**TASK DIRECTIONS**
A single figure is expected: how many lines of the data that follows contain the word "位藝術家打造多元展覽體驗".

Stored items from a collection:
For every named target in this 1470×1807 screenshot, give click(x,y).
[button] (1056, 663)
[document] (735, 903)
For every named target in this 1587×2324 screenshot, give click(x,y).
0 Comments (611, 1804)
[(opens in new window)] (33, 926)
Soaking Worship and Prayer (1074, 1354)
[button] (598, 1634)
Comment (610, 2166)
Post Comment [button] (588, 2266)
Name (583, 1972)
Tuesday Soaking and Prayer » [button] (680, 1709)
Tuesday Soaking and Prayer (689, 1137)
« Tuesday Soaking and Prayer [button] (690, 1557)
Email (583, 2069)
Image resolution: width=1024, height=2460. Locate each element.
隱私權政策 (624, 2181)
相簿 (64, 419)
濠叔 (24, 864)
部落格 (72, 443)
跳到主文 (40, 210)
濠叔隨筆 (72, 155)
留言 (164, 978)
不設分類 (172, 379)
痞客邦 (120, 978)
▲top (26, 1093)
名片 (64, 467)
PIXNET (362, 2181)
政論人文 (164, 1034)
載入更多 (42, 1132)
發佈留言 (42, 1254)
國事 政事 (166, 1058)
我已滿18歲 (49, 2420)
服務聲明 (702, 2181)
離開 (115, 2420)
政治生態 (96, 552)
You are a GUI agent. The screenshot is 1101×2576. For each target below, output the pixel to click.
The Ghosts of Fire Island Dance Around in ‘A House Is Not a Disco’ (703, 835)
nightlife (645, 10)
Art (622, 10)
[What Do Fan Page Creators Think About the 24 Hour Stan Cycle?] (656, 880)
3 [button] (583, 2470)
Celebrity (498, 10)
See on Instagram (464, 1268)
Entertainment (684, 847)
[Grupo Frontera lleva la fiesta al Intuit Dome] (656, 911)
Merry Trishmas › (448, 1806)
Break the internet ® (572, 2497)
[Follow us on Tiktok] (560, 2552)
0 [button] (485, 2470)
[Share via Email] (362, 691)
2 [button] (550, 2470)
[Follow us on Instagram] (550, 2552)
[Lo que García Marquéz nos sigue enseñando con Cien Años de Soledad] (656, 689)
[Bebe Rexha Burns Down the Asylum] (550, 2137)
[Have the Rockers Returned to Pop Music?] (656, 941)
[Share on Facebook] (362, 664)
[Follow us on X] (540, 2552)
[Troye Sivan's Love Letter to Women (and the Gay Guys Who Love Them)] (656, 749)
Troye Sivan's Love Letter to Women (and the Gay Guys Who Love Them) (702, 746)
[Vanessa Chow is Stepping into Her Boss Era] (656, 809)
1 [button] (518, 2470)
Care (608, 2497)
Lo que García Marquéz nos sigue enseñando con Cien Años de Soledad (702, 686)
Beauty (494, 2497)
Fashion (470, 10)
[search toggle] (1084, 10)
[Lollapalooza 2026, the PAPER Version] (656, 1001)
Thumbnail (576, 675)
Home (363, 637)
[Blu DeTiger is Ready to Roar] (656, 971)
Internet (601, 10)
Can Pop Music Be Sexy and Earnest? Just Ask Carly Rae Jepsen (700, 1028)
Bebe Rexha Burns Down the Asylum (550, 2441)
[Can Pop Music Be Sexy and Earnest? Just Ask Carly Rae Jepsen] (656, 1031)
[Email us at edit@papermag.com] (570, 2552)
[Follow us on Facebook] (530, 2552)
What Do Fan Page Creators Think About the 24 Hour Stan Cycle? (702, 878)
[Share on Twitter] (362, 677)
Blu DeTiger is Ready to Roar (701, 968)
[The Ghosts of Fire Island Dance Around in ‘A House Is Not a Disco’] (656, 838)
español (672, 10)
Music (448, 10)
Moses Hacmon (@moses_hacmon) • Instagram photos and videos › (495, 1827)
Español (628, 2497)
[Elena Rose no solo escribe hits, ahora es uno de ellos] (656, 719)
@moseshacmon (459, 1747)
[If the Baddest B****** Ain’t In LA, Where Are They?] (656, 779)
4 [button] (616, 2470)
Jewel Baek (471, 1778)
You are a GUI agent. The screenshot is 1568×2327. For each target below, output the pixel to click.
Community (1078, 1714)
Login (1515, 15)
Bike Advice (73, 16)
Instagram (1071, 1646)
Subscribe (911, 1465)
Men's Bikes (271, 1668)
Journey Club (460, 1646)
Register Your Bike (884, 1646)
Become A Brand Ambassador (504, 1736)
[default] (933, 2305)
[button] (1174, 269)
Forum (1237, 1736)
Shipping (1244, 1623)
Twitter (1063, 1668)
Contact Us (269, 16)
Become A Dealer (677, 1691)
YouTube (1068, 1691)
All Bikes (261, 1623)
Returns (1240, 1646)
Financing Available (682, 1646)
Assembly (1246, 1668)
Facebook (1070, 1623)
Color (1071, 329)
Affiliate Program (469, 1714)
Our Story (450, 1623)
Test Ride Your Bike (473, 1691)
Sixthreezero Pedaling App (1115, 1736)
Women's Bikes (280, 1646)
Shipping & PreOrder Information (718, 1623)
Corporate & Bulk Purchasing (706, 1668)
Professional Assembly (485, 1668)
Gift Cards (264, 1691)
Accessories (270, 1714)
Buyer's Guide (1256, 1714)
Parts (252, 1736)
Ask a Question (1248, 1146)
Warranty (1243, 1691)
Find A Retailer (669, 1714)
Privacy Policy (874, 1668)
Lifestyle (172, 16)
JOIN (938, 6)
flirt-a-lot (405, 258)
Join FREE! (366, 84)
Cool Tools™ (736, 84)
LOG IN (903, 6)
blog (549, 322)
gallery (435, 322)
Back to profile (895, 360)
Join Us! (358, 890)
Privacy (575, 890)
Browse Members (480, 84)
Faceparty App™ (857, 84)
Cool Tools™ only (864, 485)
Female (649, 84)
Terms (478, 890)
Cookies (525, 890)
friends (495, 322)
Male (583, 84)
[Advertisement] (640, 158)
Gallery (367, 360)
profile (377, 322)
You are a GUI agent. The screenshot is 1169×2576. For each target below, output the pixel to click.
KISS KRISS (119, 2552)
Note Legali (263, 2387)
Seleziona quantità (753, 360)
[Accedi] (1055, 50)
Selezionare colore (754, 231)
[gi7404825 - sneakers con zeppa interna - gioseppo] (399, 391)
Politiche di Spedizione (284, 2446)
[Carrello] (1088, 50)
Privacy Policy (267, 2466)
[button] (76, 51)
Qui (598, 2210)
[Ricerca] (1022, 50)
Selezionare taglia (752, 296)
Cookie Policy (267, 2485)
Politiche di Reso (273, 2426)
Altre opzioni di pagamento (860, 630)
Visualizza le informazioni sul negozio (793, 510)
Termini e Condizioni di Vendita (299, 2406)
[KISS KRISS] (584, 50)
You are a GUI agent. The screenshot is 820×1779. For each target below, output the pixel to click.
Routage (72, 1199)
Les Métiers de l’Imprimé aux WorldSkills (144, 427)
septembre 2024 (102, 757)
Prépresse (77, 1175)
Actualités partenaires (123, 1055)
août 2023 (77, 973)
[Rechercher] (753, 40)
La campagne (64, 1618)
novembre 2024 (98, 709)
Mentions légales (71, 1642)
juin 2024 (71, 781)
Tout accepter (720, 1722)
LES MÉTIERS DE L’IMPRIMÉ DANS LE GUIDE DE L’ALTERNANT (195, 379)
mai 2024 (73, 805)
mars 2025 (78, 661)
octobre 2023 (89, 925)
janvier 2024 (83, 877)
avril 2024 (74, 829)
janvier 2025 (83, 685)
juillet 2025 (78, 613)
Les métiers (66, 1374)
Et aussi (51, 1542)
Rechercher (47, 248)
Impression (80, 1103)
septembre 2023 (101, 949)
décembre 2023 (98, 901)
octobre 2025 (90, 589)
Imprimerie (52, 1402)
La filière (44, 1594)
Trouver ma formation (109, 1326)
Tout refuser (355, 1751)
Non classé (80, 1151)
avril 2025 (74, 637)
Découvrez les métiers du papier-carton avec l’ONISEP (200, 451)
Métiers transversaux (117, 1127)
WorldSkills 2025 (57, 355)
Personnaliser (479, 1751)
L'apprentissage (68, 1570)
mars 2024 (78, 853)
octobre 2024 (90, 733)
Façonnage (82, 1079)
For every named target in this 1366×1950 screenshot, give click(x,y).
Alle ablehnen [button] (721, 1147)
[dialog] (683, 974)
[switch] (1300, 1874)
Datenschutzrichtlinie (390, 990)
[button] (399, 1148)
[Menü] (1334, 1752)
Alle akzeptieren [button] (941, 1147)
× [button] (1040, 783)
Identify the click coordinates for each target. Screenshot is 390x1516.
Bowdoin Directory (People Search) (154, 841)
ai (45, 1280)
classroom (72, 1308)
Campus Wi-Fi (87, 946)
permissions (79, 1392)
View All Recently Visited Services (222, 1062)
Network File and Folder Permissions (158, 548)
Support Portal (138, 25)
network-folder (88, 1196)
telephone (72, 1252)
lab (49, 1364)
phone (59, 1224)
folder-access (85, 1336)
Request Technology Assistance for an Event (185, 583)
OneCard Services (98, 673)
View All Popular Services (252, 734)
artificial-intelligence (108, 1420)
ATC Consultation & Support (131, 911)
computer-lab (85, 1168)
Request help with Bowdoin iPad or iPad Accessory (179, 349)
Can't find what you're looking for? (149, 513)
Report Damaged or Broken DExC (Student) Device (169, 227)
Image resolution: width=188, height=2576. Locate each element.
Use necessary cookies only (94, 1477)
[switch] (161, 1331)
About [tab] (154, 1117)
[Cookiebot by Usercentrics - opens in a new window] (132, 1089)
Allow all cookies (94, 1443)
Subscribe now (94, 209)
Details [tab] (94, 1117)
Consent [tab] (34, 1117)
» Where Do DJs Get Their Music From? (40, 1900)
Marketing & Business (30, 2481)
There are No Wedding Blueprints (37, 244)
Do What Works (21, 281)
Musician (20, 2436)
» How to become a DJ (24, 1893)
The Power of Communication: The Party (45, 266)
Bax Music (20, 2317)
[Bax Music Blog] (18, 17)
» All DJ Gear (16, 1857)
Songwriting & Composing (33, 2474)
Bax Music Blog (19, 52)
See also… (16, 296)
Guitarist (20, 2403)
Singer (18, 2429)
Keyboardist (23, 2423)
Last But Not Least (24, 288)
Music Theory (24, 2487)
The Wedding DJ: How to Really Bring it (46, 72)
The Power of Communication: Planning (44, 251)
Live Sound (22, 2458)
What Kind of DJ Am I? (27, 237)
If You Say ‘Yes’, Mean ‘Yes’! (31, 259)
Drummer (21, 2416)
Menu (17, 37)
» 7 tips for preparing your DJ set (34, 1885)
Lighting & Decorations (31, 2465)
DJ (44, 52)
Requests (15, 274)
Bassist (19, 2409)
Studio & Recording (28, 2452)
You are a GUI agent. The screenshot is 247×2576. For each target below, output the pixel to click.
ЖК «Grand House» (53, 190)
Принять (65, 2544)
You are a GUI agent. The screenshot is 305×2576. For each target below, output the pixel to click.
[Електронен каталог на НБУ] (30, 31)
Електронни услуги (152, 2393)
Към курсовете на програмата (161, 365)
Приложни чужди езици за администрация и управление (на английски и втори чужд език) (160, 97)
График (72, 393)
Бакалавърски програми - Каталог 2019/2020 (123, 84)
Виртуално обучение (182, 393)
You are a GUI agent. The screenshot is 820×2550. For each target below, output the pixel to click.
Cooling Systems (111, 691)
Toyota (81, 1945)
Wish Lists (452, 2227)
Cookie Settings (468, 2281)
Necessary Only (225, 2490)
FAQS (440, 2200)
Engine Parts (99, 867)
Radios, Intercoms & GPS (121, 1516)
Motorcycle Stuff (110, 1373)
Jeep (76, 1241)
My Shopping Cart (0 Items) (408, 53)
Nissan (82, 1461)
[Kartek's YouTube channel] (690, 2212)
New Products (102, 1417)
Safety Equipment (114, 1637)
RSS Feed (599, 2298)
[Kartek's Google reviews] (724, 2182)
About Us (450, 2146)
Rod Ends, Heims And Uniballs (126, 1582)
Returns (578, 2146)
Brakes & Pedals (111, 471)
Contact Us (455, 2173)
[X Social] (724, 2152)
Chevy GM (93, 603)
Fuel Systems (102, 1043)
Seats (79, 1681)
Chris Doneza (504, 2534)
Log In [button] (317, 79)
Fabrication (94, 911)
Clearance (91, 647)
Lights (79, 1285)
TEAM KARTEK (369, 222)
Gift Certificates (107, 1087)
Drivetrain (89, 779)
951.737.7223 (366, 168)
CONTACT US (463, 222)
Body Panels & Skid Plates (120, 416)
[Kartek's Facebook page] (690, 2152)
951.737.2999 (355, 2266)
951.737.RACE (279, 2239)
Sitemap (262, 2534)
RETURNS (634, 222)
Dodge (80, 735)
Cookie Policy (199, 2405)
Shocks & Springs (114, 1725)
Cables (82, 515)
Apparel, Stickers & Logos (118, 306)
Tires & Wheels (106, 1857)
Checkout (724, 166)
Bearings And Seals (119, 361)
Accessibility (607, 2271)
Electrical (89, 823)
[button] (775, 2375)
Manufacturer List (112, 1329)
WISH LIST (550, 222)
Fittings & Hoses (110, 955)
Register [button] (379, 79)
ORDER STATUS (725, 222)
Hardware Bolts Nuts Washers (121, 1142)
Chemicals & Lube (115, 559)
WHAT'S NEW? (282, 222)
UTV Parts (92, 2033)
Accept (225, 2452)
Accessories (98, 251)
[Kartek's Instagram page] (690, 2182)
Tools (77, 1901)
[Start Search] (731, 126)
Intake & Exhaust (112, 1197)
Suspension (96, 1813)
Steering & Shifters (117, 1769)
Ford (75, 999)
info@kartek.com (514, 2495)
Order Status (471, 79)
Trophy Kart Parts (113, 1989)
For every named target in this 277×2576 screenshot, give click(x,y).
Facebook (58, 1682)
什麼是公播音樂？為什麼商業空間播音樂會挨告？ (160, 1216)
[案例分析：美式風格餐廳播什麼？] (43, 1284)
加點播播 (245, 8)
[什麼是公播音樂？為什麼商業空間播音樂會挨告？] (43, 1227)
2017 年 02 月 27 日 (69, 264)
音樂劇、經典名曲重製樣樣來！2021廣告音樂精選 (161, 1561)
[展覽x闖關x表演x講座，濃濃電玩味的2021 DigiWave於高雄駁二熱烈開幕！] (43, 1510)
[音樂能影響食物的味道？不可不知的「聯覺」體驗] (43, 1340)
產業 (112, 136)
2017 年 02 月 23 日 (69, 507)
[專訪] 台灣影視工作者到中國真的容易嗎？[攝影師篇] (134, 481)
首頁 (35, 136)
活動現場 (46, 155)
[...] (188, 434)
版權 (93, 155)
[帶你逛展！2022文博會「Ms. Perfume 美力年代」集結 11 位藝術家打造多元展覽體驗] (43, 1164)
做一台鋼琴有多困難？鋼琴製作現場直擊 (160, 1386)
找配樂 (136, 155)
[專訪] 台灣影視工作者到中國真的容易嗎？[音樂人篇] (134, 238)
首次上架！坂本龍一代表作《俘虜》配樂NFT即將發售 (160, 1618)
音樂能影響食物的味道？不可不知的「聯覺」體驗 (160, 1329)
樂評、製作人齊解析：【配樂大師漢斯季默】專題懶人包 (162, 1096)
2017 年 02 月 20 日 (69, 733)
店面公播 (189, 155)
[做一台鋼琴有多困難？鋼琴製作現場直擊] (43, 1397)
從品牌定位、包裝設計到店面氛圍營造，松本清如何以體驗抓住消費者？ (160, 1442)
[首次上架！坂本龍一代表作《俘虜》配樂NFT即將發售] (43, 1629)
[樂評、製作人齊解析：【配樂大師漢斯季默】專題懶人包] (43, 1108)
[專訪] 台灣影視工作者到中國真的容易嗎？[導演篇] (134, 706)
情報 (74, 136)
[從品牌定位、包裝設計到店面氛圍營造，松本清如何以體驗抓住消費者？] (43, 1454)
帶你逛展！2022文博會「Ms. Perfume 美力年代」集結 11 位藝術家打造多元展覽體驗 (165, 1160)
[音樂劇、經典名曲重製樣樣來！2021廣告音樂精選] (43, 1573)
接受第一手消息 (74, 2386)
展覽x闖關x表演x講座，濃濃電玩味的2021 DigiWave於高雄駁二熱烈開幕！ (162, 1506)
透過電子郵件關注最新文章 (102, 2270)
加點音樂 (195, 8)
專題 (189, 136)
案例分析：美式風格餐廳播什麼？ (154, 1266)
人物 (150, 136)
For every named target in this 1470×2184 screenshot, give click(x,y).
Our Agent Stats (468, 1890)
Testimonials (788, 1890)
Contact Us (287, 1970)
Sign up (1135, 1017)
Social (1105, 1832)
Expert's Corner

**SOLUTION**
2